Extra-articular knee deformities, especially in the coronal plane of the femur or tibia, alter the mechanical axis of the limb, accelerating the progression of gonarthrosis and making total knee arthroplasty a more complex procedure to achieve proper joint alignment. In moderate to severe varus or valgus deformities, the conventional technique based on intra-articular resection may require extensive soft tissue releases or prostheses with a higher level of constriction to attempt to achieve adequate alignment.

The application of robotic assistance has demonstrated greater precision in bone cutting and component positioning, achieving alignments within ±3° of the planned mechanical axis and significantly reducing outliers compared to conventional techniques. Furthermore, it identifies dynamic deformities such as reverse coronal deformity, which describes a change from varus to valgus or vice versa between extension and flexion, in approximately 7.8% of patients, allowing for its precise intraoperative correction.

General Objective

To evaluate the effectiveness of robotic-assisted total knee arthroplasty in patients with extra-articular coronal deformities undergoing total knee arthroplasty, in terms of mechanical alignment accuracy, implant position, and improvement in clinical functional scales.

Methodology

This is an observational, longitudinal, retrospective study that will include patients with gonarthrosis who present with an extra-articular deformity of the femur or tibia and who underwent robotic-assisted total knee arthroplasty (ROSA Robot) at the National Institute of Rehabilitation in the joint reconstruction service between January 2023 and December 2024.

Results

This study aims to demonstrate that the application of robotic assistance in patients with extra-articular deformities results in the following findings:

Improved restoration of the postoperative mechanical axis, thanks to the three-dimensional planning and precision of the bone cuts guided by the robotic system.
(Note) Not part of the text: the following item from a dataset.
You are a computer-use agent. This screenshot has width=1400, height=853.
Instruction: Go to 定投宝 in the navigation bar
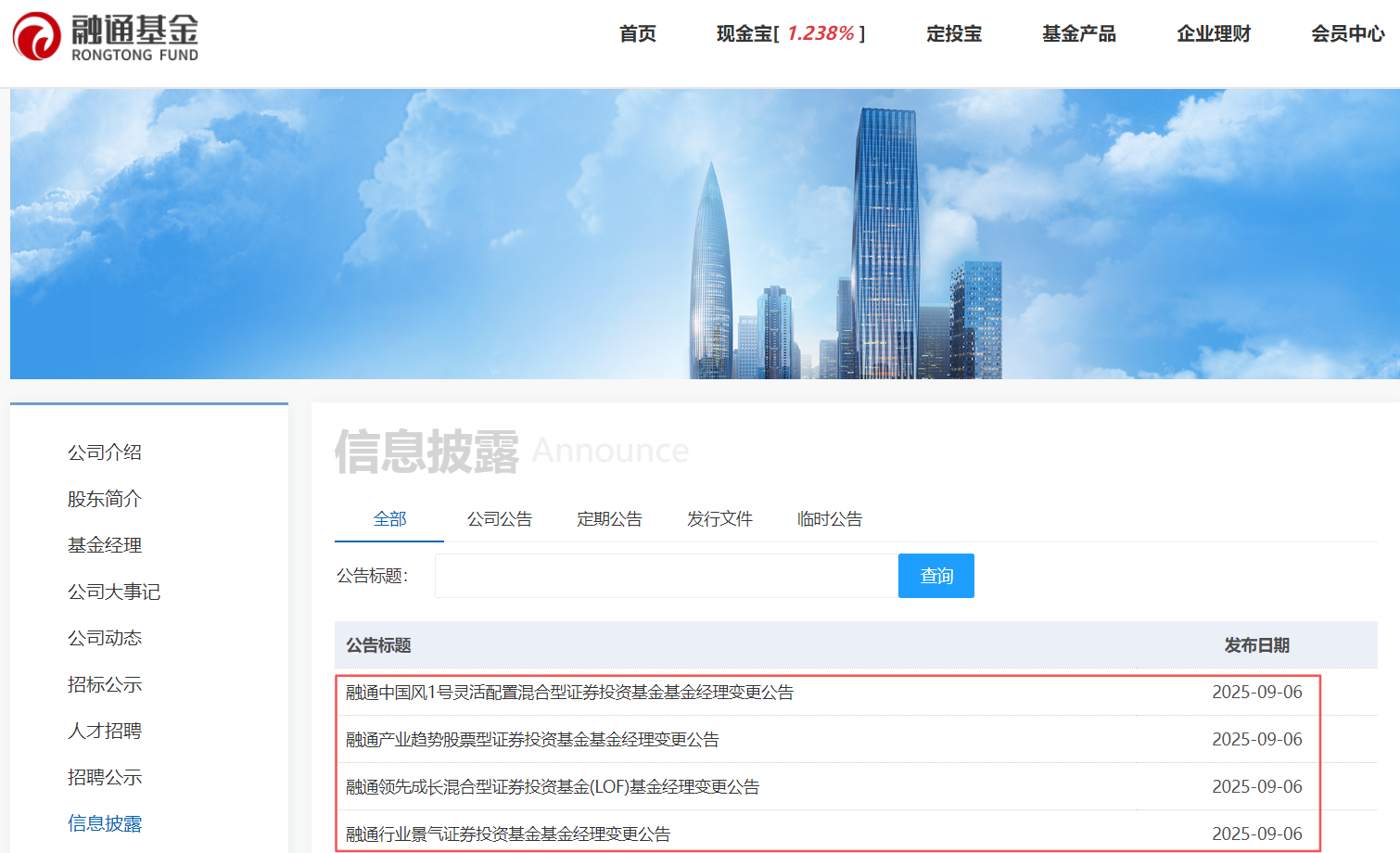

Greater precision in the placement of prosthetic components, especially in anatomically complex situations due to extra-articular deformity.
Reduced need for additional procedures such as corrective osteotomies, as proper alignment is achieved without extra interventions.
Improved short- and medium-term functional outcomes, assessed using functional scales such as WOMAC.
A comparable or lower rate of surgical complications, such as instability, early loosening, or malrotation of components, compared to the conventional technique.

Conclusions

Robot-assisted surgery represents an effective and safe alternative for performing total knee arthroplasty in patients with extra-articular deformities in the coronal plane. The preliminary evidence and expected results of this study suggest that this surgical approach allows for more individualized planning, more precise execution, and better postoperative alignment—crucial factors in the success of total knee arthroplasty in patients with complex anatomy.

Furthermore, the possibility of avoiding additional procedures, improving component placement, and promoting intraoperative ligament balance can translate into better functional outcomes and a lower rate of revisions in the medium term.